One Night Only

As soon as it had begun, Carolina Crown's 2021 season was over.

The DCI season this year will end as they typically have - in Indianapolis. But in the echo of a season lost to a global pandemic, as many of us continue to find our way amid its hopeful downswing, some corps are forgoing the DCI Celebration in August to forge their own path in this unorthodox season.

Taking a page from sports leagues in the pandemic's early days, Carolina Crown's approach was a bubble - returning to the shared living arrangements at Gardner-Webb University that usually host their training camp. After keeping the corps together via Zoom and other virtual means, they moved in to spend five weeks together in preparation for CrownLIVE - the culminating event and only public performance by the corps this year.

I've only made the trip to Boiling Springs once before. In a typical year, a two and a half hour trip from home for what is ultimately one corps' performance is a tall ask when I'll likely catch a few full slates in the Carolinas and Virginia. This year, I didn't spend too much time hemming and hawing before ultimately deciding I was going for it. 
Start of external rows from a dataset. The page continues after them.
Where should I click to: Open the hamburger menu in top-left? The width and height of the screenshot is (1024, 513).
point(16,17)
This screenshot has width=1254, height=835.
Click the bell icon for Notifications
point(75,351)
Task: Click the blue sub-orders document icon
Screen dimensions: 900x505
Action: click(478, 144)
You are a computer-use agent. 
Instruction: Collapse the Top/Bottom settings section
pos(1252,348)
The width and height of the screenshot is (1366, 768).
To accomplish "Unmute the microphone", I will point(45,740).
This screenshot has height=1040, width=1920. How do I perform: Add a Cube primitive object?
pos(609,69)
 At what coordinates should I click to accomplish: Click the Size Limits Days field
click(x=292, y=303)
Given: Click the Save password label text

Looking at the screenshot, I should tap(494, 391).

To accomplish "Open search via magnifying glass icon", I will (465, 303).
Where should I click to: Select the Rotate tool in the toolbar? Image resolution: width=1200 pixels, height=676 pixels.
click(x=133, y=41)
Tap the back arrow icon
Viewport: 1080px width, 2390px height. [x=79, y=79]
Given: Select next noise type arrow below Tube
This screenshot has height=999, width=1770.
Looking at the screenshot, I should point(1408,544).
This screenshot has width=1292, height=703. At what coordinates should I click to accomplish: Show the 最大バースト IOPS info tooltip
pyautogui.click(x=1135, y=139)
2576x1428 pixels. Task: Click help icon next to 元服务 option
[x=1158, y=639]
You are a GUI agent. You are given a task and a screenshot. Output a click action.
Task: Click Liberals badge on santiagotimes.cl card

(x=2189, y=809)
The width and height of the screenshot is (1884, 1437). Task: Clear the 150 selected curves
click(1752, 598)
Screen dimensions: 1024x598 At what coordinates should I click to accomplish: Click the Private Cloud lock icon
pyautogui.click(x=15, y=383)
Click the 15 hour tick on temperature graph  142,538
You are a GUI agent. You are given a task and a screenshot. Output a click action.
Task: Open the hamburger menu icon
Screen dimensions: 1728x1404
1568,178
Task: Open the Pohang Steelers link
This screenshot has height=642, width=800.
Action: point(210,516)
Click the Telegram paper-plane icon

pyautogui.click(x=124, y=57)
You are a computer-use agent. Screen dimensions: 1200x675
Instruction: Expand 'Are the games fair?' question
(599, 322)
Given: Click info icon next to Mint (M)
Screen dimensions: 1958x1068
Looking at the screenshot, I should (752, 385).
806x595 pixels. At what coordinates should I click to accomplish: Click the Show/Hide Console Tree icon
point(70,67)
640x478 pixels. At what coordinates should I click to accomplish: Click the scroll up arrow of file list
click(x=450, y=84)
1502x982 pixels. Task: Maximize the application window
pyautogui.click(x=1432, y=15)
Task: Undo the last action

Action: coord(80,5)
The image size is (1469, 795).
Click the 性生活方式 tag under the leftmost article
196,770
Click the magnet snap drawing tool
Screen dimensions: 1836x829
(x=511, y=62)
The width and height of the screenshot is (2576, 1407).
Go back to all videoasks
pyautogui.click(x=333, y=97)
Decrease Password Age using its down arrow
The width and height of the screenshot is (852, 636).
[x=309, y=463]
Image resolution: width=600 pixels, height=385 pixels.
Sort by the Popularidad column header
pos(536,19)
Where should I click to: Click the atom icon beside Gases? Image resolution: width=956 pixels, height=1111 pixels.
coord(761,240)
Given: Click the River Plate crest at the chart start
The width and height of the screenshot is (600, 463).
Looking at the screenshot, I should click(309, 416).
Seven hundred days. That's the time, I learned Saturday night, in between Finals Night 2019 and that performance. What I did not expect, but absolutely welcomed, was that the show would be a celebration of the return quite in the manner that it was. DCI Executive Director Dan Atcheson and DCI Hall of Fame announcer Steve Rondinaro were on hand with the functional broadcast booth on the side 1 25 yard line. The show was more of, well, a show - not the 12 minute cohesive marching production drum corps fans are used to, but a production of another type, with each piece performed individually, interspersed with commentary and interviews as the corps reset. While different, this format was welcome, as the media team spoke to the challenges the past year has presented and how the corps came out on the other side.

This year's (night's?) program was Project21: In My Mind, a line borrowed from the corps song and James Taylor classic Carolina In My Mind. In addition to the eponymous piece, this year featured “Long Time Traveler” by The Wailin’ Jennys, “Seize the Day” by Peter Graham, “Gravity” by Sarah Bareilles, and “Toccata Andromeda” by Paul Halley. Without the constraints of judging or rules, the corps marched 185 performers. In addition to more bodies filling the field than ever before, they also incorporated a series of boxes that contained the names of each former marching member. Clad in uniform pants recycled from the 2019 show and an underlayer top, the performance felt like we were invited into their final runthrough - and in a way, we were.

Boiling Springs is located at the crossroads of the Carolinas - halfway between Charlotte and Greenville, SC along I-85, as the Piedmont Plateau gives rise to the foothills of the Blue Ridge Mountains. While thousands were in attendance, this live show was a treat for a crowd largely from the two states that Carolina Crown carries in their name. Their season is over now; the marching members are almost assuredly back home, and as a corps that has come to recruit nationally in its 33 years on the field, some certainly had quite the trek. But with memories of a one-night season unlike any other, they will undoubtedly return to Carolina in their minds.